Why Diversification is So Important
Diversification means you don't keep all eggs in one basket.
Why it matters:
- When equity crashes, gold may rise.
- When oil prices go up, oil-related commodity funds gain.
- Even in geopolitical tensions, some commodities soar while stocks plunge.
So, commodities provide a risk cushion to your overall investment.
Commodities and Their Roles
Gold & Precious Metals
Gold is a haven asset. It is purchased during panic in markets.
Example: During COVID crash (March 2020), Nifty dropped 30%, Gold increased 13%.
Crude Oil & Energy
Energy influences inflation & economy.
Crude prices up = inflation = equities down.
But crude ETFs or energy companies can gain.
Industrial Metals
Copper, Aluminium are reflective of industrial demand.
Strong in growth. Weak during global slowdown.
Agricultural Commodities
Wheat, soybean, sugar are included.
Weather and very volatile.
Good for short-term tactical diversification.
How Commodities Behave in Market Crises
In most Indian and international financial crises:
- Stocks plummeted.
- Commodities such as gold and silver stood firm.
2008 Crisis: Gold rose as the markets plummeted.
2020 Lockdown: Crude crashed but then boomed as the recovery began.
Bottom line: Commodities respond differently, bringing balance.
Commodities vs Stocks: What Happens During Inflation?
Inflation nibbles at your returns.
Stocks: Can suffer due to high costs.
Commodities: Gain from inflation (particularly gold, silver, oil).
In India, when inflation goes up:
- Gold price tends to increase
- Metal ETFs become more popular
- Investors invest money in hard assets to overcome inflation
Real Indian Examples of Diversification Impact
Case 1 – Mr. Kulkarni (Nashik)
2022: He had 100% equity. When Nifty dropped 15%, his portfolio dropped ₹3.5L in 2 months.
2023: He diversified with 20% gold ETF. Next market downturn? Loss was just ₹1.9L. Gold balance saved the day!
Case 2 – Mrs. Sharma (Nagpur Teacher)
She added silver ETF + crude commodity fund to her retirement plan. It reduced equity volatility and provided consistent growth.
How to Invest in Commodities in India
Physical
Buy gold/jewellery coins, jewellery
Not highly liquid or secure
Digital
Gold ETFs, Sovereign Gold Bonds (SGBs)
Traded like stocks — simple, safe
Commodity Mutual Funds
Invest in gold, energy, or agri baskets
Forex Trading (Advanced)
Trade commodity futures on MCX
Very volatile — for advanced traders only
Key Risks with Commodity Investing
- High volatility (crude can fluctuate ₹500 in a day)
- Geopolitical events influence global commodity prices
- Timing is important — long-term returns may trail equity
- Storage & purity concerns (in physical gold)
Which is why always know why you are investing in a commodity — not simply because "gold is popular."
Common New Investor Mistakes
- Overloading portfolio with gold alone
- Trading futures without stop-loss
- Not taking into account taxation (gold also has capital gain tax)
- Not balancing between equity, debt, and commodities
Balancing smartly means diversification — not substituting equity entirely!
Conclusion: Plan, Don't Panic
Commodities won't get you super-rich overnight… but they'll rescue your portfolio in turbulent markets.
Next time someone tells you, "Only stocks yield returns," just ask them — "What about stability in crisis?"

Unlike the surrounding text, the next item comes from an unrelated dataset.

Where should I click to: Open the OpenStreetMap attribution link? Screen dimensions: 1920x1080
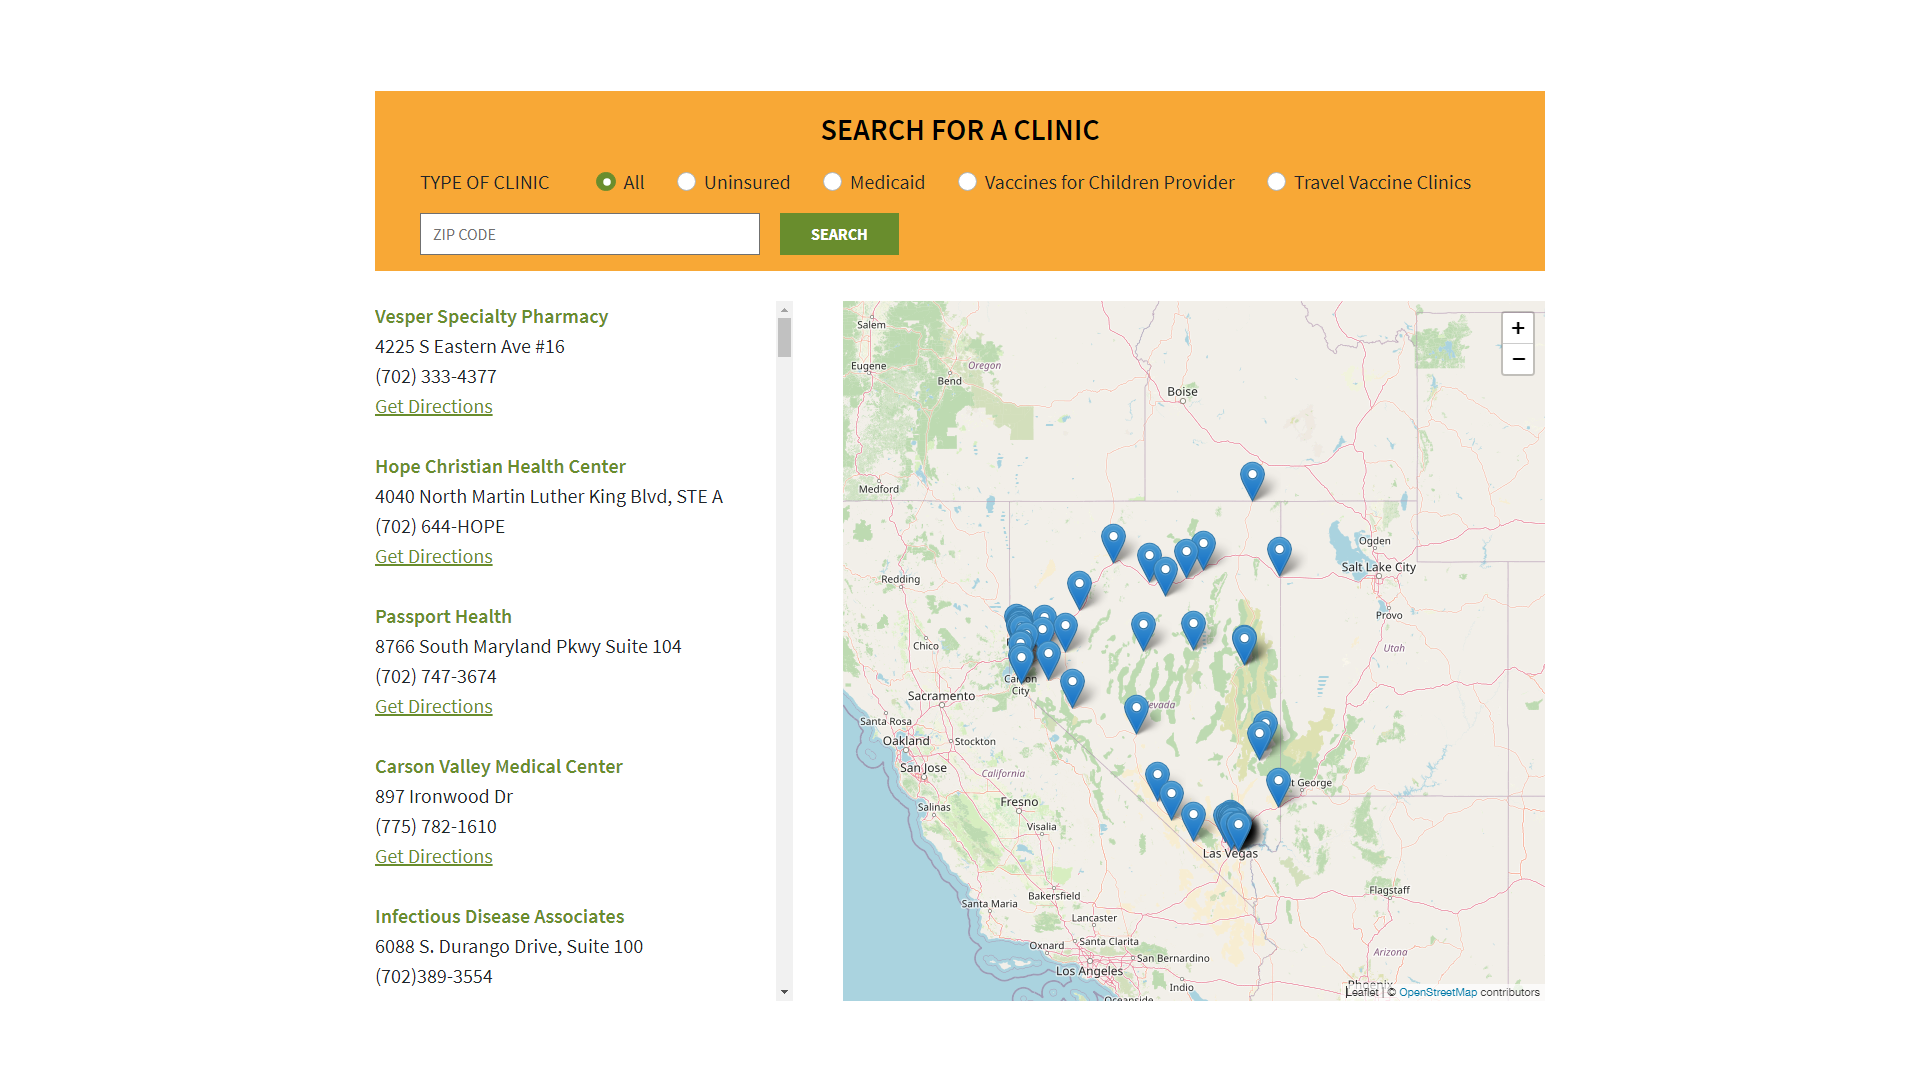coord(1437,992)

Do not want to know how to plan diversification in real with expert advice?
Start with the stock market training institute pune and construct your portfolio with true logic and correct strategy.

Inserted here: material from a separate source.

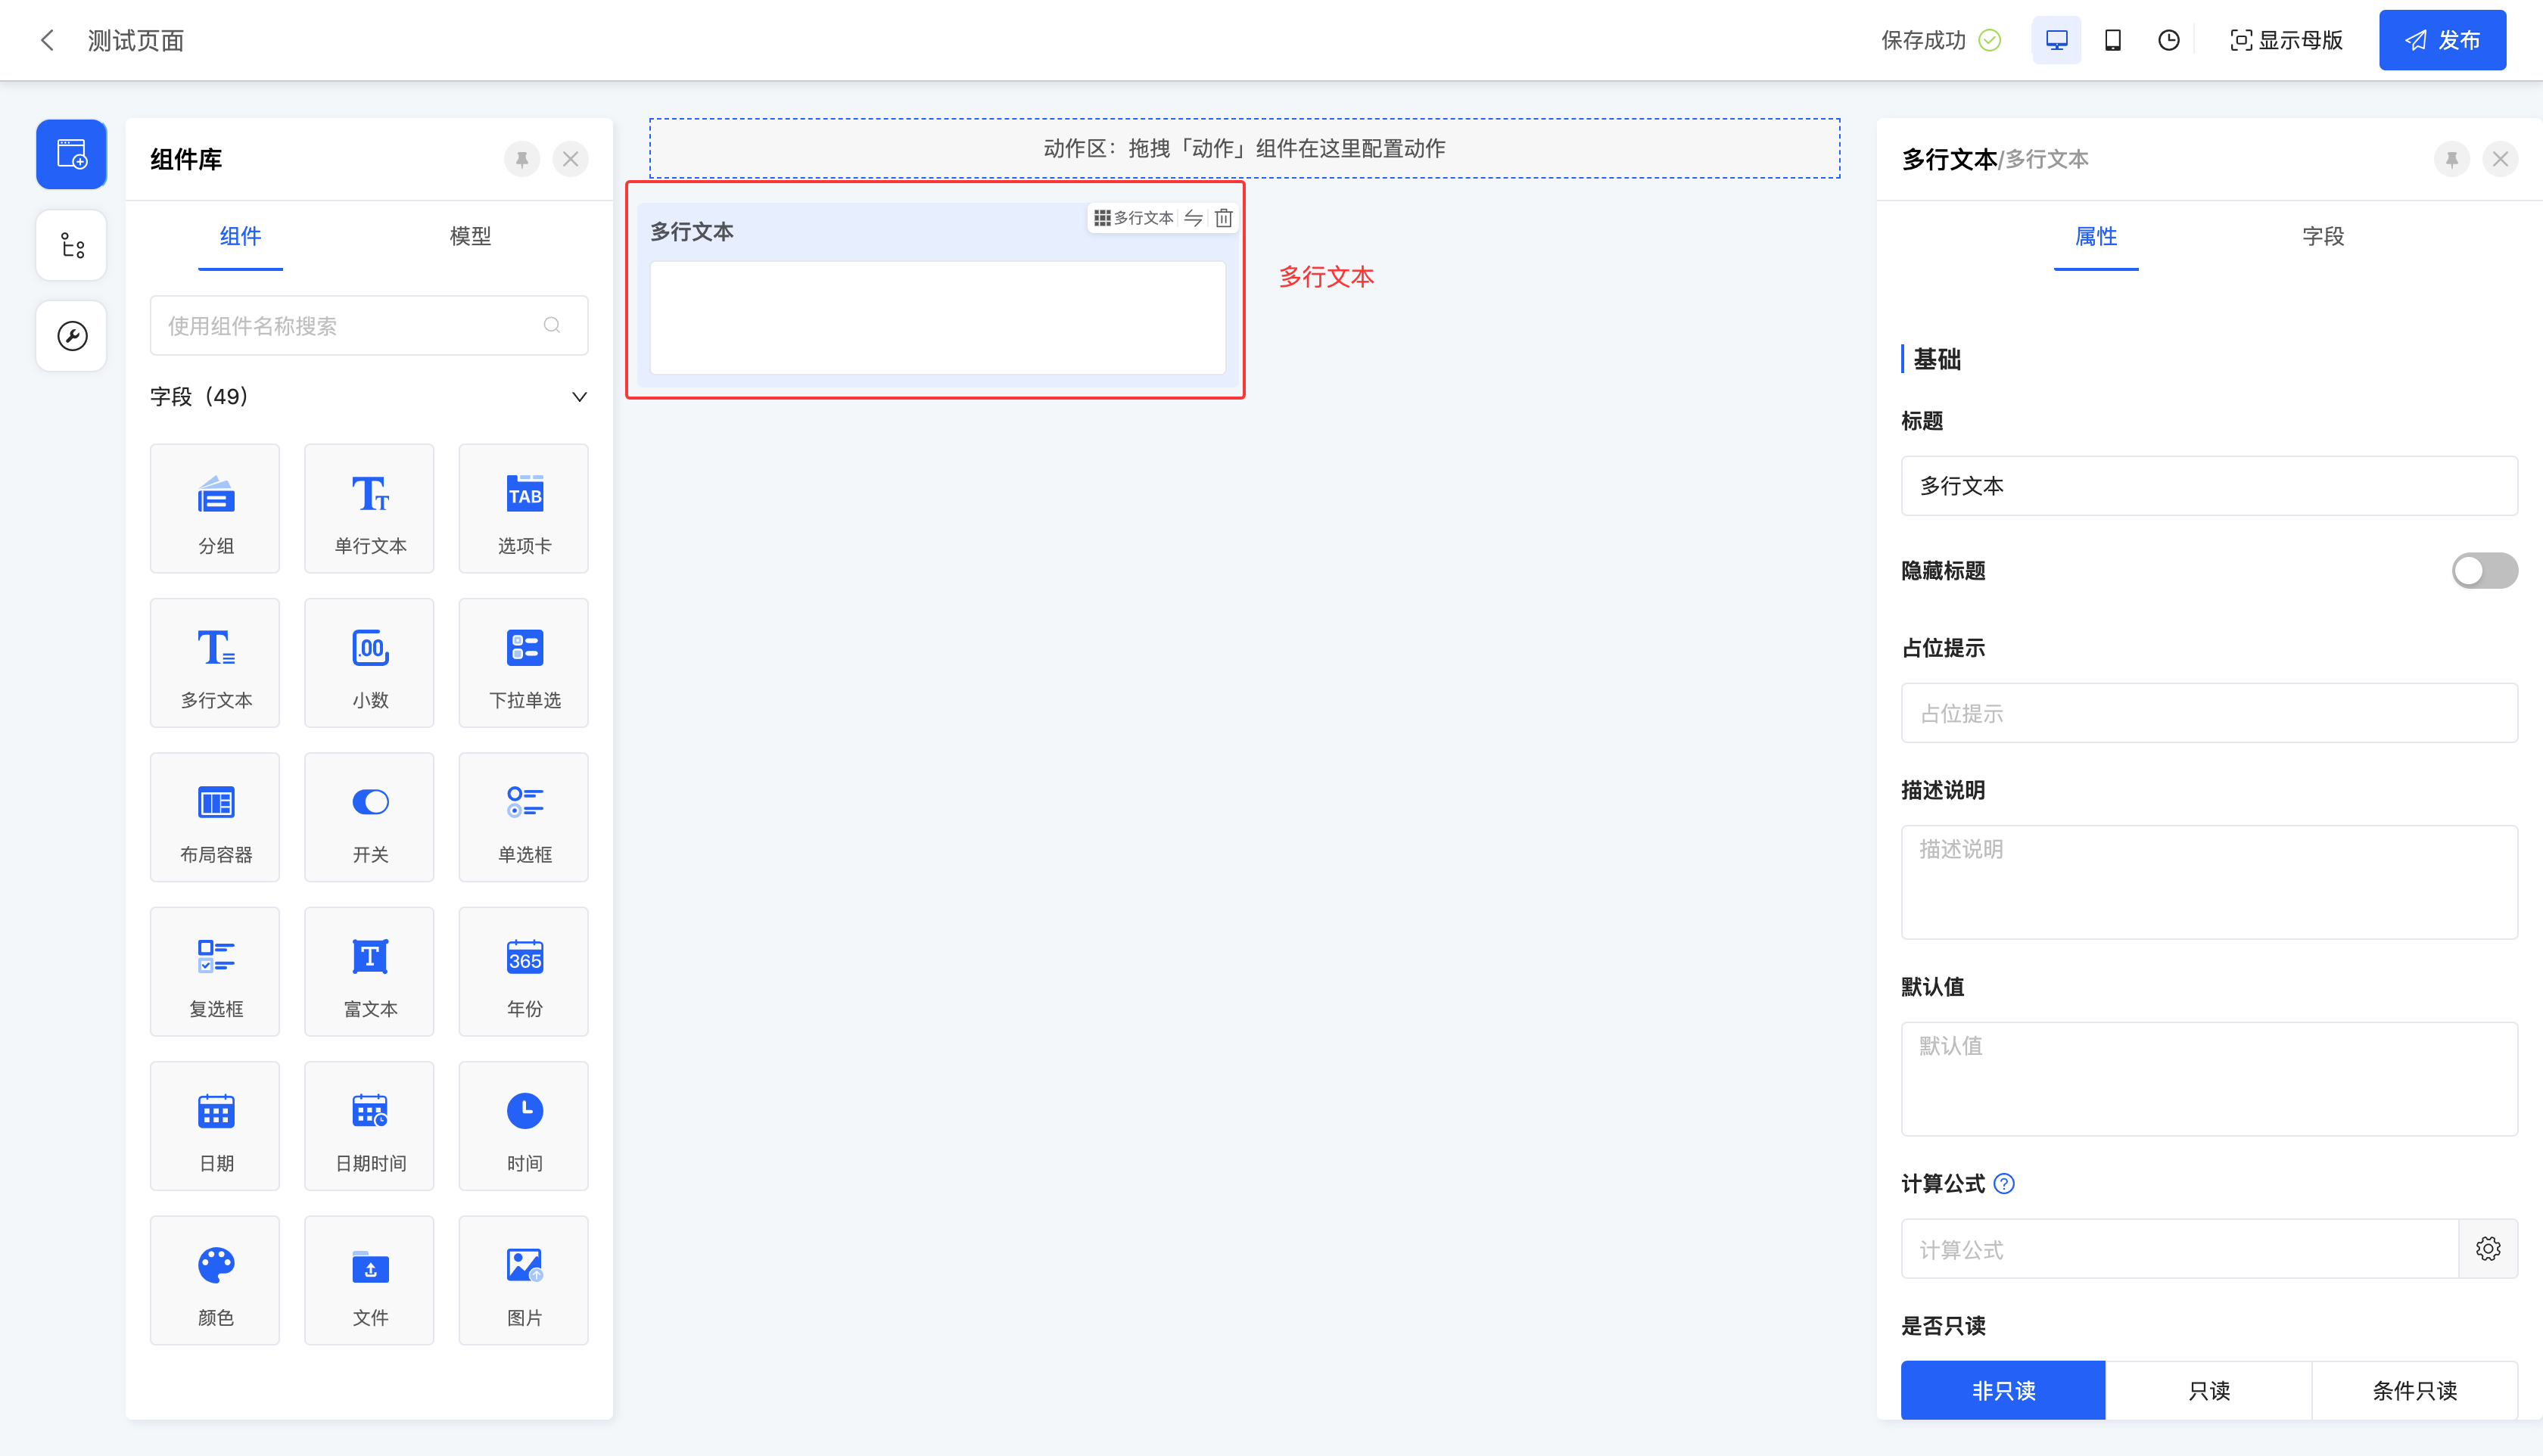Pin the 组件库 panel
The height and width of the screenshot is (1456, 2543).
coord(522,159)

Because investing is not just about "returns", it's about "resilience."
Disclaimer
This blog is for educational purposes only. It is not a professional financial advisory. Always consult a SEBI-registered advisor prior to investment. All investments are risky. Past performance is not indicative of future performance.
FAQs
Q1. How much should I invest in commodities?
5–15% of overall portfolio. Too much makes it volatile. Too little gives no stability.

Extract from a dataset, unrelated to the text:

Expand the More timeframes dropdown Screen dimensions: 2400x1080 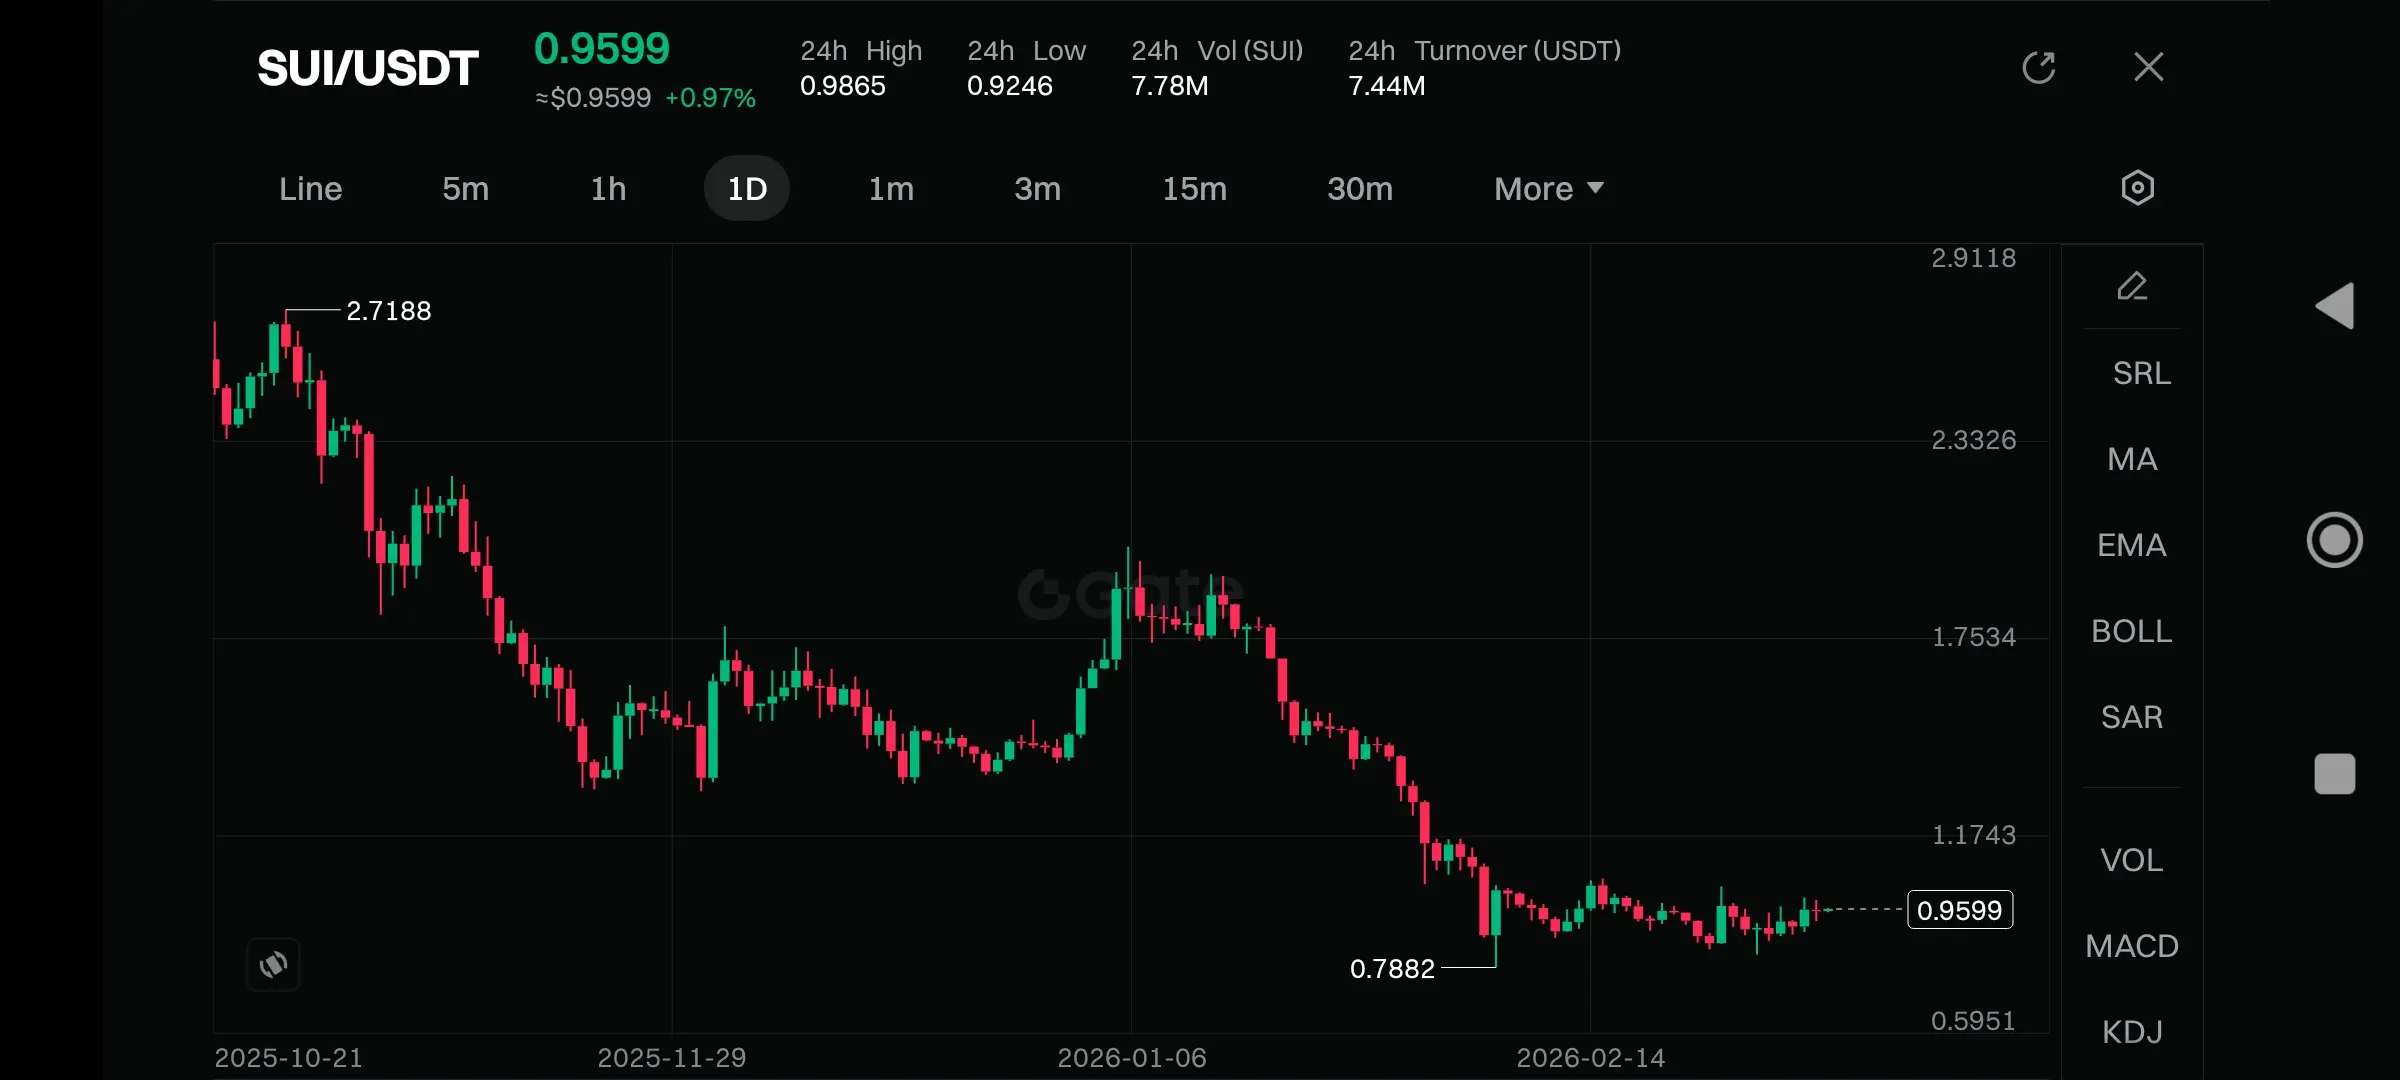pos(1548,189)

Q2. Is gold better than equity?
Not better, but complementary. Gold adds protection, equity adds growth.
Q3. What's the safest way to invest in commodities?
Gold ETFs and Sovereign Gold Bonds — regulated, liquid, and tax-efficient.
Q4. Can I invest via SIP in commodities?
Yes! Several fund houses provide gold ETF SIPs and mutual funds based on commodities.